Un incontro del torneo Sei nazioni segue un protocollo molto dettagliato e singolare, che sembra attingere direttammente agli usi e costumi dell'Inghilterra vittoriana. La nazione ospitante è tenuta a organizzare vari eventi squisitamente mondani tra cui un gala in smoking la sera della vigilia, un lunch prima dell'incontro, l' immancabile tè e una cena post partita. Gli invitati sono i membri dei comitati delle due federazioni con rispettive signore, ma a molti appuntamenti partecipano gli stessi giocatori, a cui è ugualmente prescritto lo smoking. Tutto è studiato e scandito secondo un protocollo inviolabile:al team dinner i tavoli devono essere sistemati in maniera da permettere ai giocatori di socializzare tra loro. Gli stessi giocatori dovono intrattenersi con gli ospiti per un periodo di almeno trenta minuti prima dell'inizio della cena e rimanere fino al caffè. E poi ospiti d'onore, visite guidate alla città, musica ed etichetta come si addice a un circolo aristocratico.
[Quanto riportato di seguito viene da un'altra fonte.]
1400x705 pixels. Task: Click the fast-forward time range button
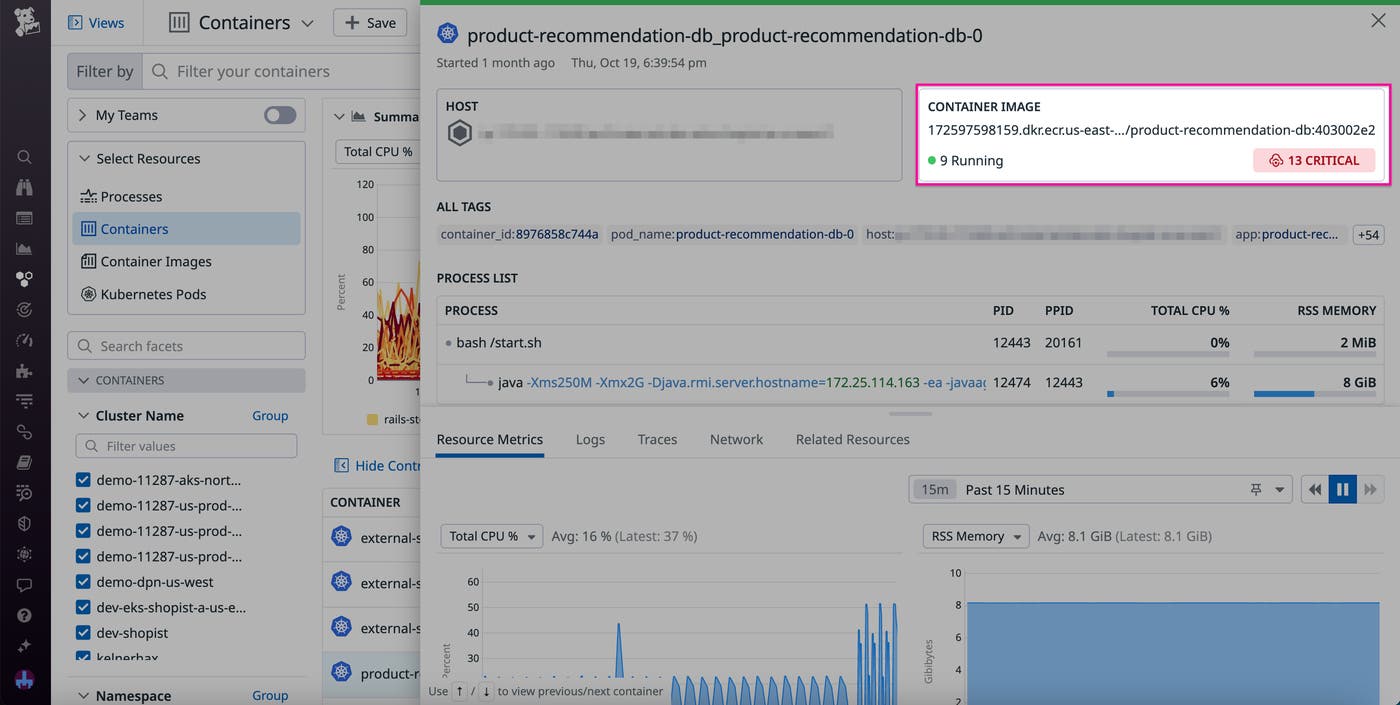[1371, 489]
Il rugby a pensarci bene è un paradosso: bisogna avanzare passando la palla all'indietro. Ma non solo: la palla è è ovale, ha rimbalzi e traiettorie incontrollabili, si gioca con i piedi ma anche con le mani, nella stessa squadra c'è posto l'ala veloce e sgusciante e il pilone di oltre cento chili. Potenza e velocità, scontri brutali e cavalleria, botte in canpo e bevute colossali a fine partita (il cosiddetto terzo tempo). Nato come eresia del football quando nel lontano 1823 Wiliam Web Ellis, studente della cittadina di Rugby, prese il pallone con le mani, ha mantenuto l' identità di sport aristocratico, con un proprio codice d'onore e un senso orgoglioso della propria diversità.